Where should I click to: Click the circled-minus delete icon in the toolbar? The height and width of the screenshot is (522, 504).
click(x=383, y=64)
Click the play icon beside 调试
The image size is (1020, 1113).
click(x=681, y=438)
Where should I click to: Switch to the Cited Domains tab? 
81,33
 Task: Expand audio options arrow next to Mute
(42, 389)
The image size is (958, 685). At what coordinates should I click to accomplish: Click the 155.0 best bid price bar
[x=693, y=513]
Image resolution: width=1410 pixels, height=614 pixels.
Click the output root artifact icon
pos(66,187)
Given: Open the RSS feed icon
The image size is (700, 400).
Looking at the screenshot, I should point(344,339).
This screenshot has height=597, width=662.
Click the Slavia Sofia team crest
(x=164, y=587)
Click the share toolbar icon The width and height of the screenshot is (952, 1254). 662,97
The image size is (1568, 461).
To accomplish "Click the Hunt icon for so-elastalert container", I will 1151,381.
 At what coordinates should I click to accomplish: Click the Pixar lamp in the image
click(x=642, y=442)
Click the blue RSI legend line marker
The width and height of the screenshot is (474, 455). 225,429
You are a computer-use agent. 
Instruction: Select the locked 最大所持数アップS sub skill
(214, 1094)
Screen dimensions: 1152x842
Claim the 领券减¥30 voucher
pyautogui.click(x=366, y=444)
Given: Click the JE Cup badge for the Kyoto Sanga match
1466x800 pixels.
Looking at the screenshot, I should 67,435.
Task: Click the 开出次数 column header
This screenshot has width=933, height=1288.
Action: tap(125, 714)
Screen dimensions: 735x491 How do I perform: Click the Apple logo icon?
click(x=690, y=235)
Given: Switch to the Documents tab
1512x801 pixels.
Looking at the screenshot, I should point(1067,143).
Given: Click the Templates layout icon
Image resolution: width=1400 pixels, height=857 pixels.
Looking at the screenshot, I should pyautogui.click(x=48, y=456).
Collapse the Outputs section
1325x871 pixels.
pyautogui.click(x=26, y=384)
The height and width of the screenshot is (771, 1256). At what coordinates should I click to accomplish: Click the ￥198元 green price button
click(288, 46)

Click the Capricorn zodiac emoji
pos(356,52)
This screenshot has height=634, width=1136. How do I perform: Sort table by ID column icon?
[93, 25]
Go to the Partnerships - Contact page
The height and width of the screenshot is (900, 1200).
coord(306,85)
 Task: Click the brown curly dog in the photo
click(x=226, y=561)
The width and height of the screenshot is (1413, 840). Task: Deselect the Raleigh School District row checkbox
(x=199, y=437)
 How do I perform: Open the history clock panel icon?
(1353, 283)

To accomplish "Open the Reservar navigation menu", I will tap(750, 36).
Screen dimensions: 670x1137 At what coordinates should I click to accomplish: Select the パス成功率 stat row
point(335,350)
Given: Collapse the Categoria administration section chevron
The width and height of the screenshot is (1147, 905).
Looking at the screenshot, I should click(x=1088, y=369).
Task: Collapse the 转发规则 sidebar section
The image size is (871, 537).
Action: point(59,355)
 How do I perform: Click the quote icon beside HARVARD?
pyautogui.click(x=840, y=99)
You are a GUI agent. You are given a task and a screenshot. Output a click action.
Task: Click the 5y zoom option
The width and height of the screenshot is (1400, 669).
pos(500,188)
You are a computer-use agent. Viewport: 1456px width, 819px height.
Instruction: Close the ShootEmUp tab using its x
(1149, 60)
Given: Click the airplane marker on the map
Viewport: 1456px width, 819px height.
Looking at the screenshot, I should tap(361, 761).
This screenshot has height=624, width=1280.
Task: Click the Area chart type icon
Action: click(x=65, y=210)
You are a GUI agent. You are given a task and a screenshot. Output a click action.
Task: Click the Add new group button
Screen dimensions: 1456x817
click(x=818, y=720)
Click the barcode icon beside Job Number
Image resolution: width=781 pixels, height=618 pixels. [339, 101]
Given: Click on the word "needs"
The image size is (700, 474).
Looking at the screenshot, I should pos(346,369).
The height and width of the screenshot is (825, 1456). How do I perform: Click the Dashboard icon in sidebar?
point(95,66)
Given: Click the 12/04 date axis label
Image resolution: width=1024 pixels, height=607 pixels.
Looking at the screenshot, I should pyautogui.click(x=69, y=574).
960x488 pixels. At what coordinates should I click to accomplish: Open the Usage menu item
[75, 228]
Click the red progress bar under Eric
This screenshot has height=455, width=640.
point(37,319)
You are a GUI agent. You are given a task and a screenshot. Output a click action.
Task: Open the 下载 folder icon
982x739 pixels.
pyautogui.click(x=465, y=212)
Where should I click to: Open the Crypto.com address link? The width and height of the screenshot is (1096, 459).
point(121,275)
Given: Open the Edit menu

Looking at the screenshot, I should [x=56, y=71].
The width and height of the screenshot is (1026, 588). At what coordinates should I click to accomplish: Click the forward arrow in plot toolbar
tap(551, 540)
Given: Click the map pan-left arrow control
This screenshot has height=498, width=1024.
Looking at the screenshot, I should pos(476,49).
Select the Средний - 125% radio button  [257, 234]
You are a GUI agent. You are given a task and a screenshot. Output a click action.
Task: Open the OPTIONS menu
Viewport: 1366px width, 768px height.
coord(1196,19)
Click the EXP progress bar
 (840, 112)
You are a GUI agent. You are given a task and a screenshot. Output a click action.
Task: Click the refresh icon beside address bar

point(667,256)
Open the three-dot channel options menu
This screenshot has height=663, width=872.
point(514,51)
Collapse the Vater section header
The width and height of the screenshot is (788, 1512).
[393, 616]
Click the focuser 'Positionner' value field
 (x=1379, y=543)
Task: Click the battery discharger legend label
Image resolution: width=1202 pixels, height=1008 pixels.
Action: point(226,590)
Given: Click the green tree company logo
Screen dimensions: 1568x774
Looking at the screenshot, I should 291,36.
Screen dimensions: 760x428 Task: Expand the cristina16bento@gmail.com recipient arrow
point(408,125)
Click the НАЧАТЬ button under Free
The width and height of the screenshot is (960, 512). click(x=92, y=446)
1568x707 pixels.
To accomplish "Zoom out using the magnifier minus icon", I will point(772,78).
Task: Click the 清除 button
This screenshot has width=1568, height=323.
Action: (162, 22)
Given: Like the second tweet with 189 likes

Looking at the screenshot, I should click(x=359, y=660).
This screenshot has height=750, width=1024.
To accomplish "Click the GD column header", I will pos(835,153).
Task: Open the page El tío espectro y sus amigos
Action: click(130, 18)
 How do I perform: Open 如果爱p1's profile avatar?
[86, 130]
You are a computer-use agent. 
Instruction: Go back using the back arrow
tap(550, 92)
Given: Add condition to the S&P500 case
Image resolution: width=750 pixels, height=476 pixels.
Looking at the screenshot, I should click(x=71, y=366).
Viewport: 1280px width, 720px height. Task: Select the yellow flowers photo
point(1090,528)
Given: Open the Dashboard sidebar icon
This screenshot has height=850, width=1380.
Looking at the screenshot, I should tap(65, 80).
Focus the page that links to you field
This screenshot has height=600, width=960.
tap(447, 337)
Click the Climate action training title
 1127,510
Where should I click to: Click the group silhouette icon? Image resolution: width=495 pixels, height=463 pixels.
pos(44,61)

_____

WHAT TO PRODUCE: Using the entries above, work out the number of lines containing the string "section", and supply only that number.

ANSWER BOX: 4